Scan the records and identify every line in which the string "width" occurs, then return those lines.

☆ ☆ ☆ ☆ ☆ ☆ ☆

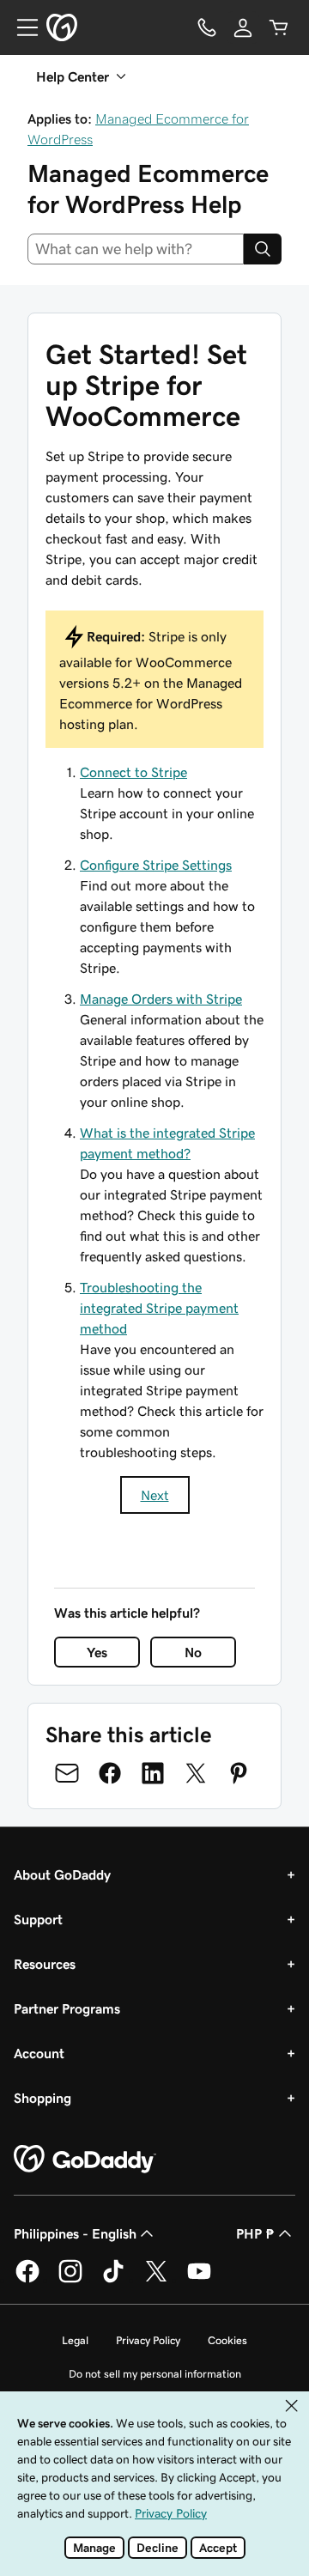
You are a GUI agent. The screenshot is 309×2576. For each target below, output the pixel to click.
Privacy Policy (148, 2340)
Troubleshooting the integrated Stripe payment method (159, 1307)
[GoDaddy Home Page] (85, 2159)
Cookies (227, 2340)
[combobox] (135, 249)
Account (39, 2053)
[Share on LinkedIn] (152, 1773)
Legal (75, 2340)
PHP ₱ (255, 2233)
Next (155, 1495)
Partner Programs (67, 2008)
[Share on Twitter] (195, 1773)
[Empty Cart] (279, 27)
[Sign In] (243, 27)
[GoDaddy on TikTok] (113, 2280)
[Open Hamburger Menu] (20, 27)
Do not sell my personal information (155, 2373)
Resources (45, 1964)
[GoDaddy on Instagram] (70, 2280)
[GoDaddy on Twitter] (156, 2280)
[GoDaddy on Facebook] (27, 2280)
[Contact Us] (207, 27)
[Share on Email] (66, 1773)
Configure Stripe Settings (156, 865)
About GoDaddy (62, 1874)
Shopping (42, 2098)
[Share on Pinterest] (238, 1773)
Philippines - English (75, 2233)
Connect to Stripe (133, 772)
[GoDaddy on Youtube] (199, 2280)
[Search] (263, 249)
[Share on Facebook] (109, 1773)
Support (38, 1919)
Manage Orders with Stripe (161, 998)
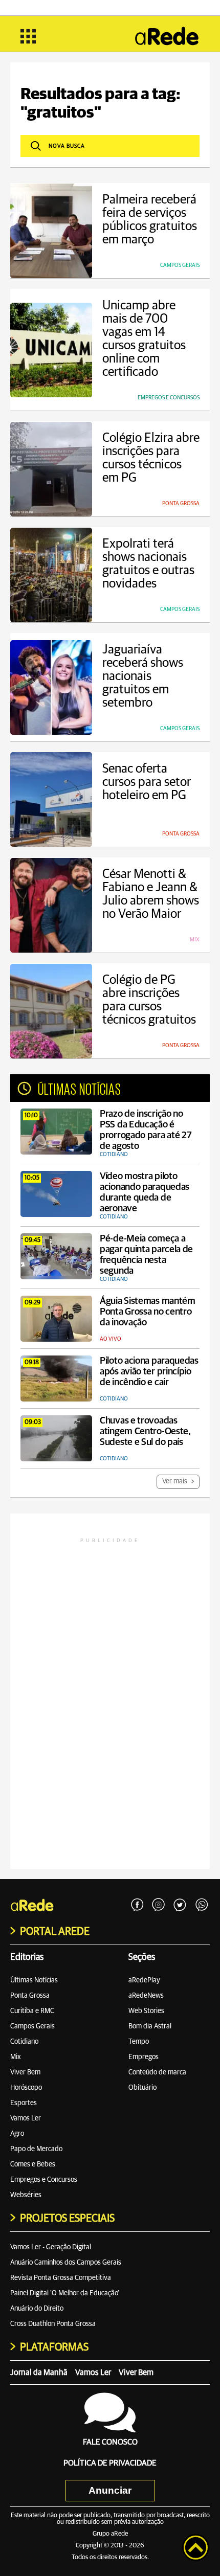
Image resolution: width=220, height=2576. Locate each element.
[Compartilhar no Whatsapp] (201, 1905)
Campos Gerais (32, 2026)
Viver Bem (25, 2072)
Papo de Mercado (36, 2149)
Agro (17, 2133)
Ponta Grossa (30, 1995)
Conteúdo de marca (157, 2072)
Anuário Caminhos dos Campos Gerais (65, 2262)
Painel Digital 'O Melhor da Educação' (64, 2293)
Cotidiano (24, 2041)
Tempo (138, 2041)
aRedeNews (146, 1995)
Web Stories (146, 2011)
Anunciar (110, 2490)
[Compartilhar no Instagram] (158, 1905)
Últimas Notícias (34, 1980)
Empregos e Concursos (43, 2179)
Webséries (25, 2195)
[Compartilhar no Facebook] (137, 1905)
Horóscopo (26, 2087)
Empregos (143, 2057)
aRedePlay (144, 1980)
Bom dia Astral (149, 2026)
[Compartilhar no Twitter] (180, 1905)
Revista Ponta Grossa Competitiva (60, 2277)
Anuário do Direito (36, 2308)
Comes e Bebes (32, 2164)
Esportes (23, 2103)
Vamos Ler (25, 2118)
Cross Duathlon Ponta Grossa (53, 2324)
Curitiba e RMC (32, 2011)
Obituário (142, 2087)
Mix (15, 2057)
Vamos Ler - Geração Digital (50, 2247)
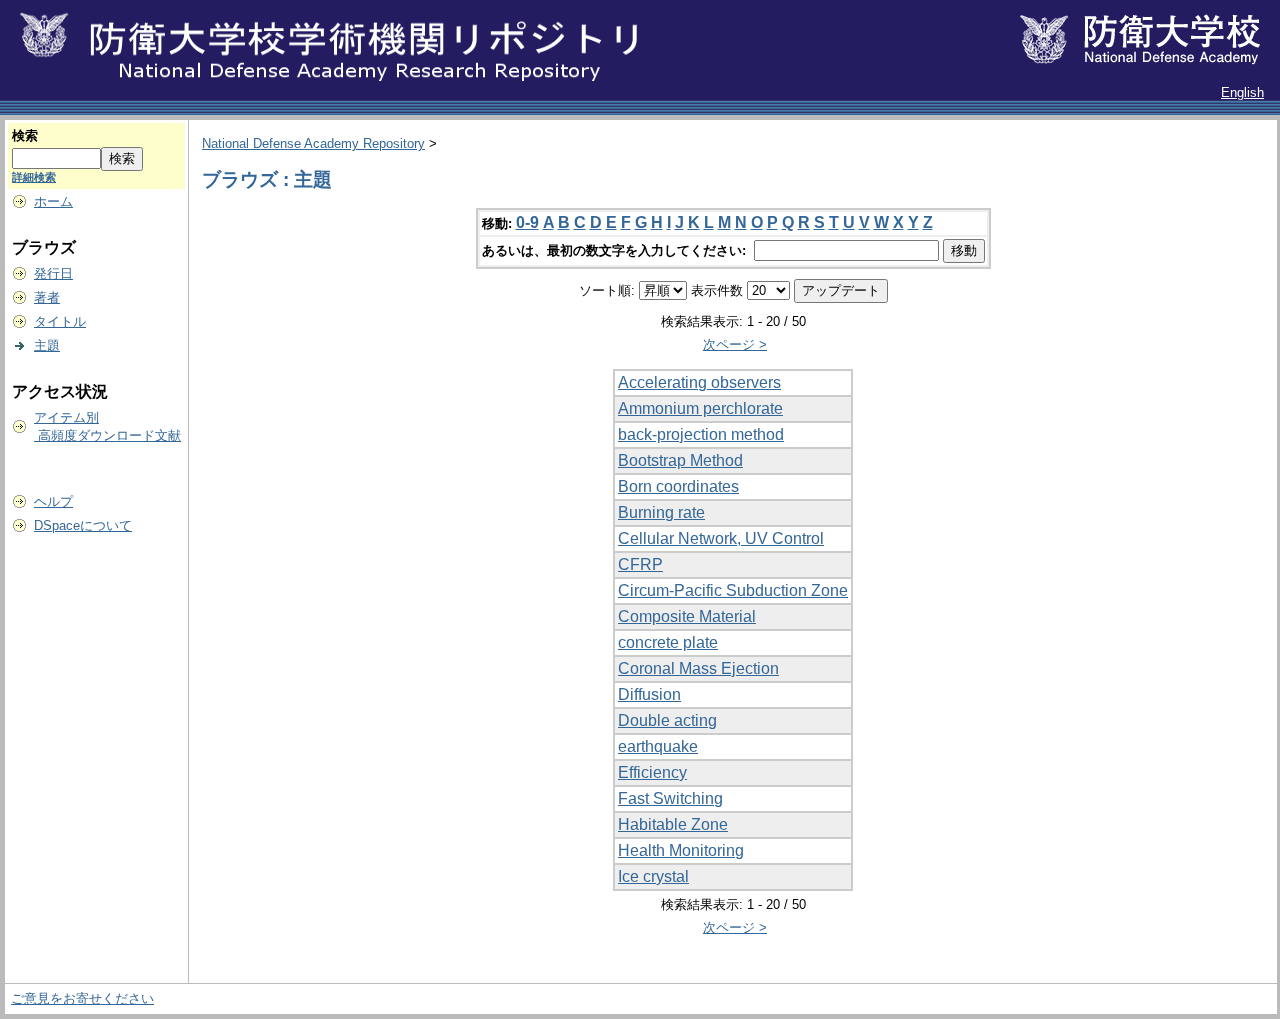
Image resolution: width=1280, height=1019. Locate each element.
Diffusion (649, 694)
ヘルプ (53, 501)
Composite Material (687, 616)
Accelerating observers (699, 382)
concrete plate (668, 642)
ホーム (53, 201)
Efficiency (652, 772)
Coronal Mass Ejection (698, 668)
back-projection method (701, 434)
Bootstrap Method (680, 460)
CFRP (640, 564)
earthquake (658, 746)
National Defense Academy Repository (313, 143)
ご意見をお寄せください (82, 998)
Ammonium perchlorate (700, 408)
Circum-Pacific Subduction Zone (733, 590)
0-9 (527, 222)
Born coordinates (678, 486)
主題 (47, 345)
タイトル (60, 321)
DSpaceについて (83, 525)
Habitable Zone (673, 824)
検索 (25, 135)
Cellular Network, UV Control (721, 538)
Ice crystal (653, 876)
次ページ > (735, 344)
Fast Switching (670, 798)
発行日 (53, 273)
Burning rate (661, 512)
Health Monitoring (681, 850)
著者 (47, 297)
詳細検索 (34, 177)
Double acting (667, 720)
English (1242, 92)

☆ ☆ ☆ ☆ ☆ ☆ ☆

OUTPUT OF THE TASK:
Image resolution: width=220, height=2576. Locate each element.
Image resolution: width=1280, height=1019. Locate each element.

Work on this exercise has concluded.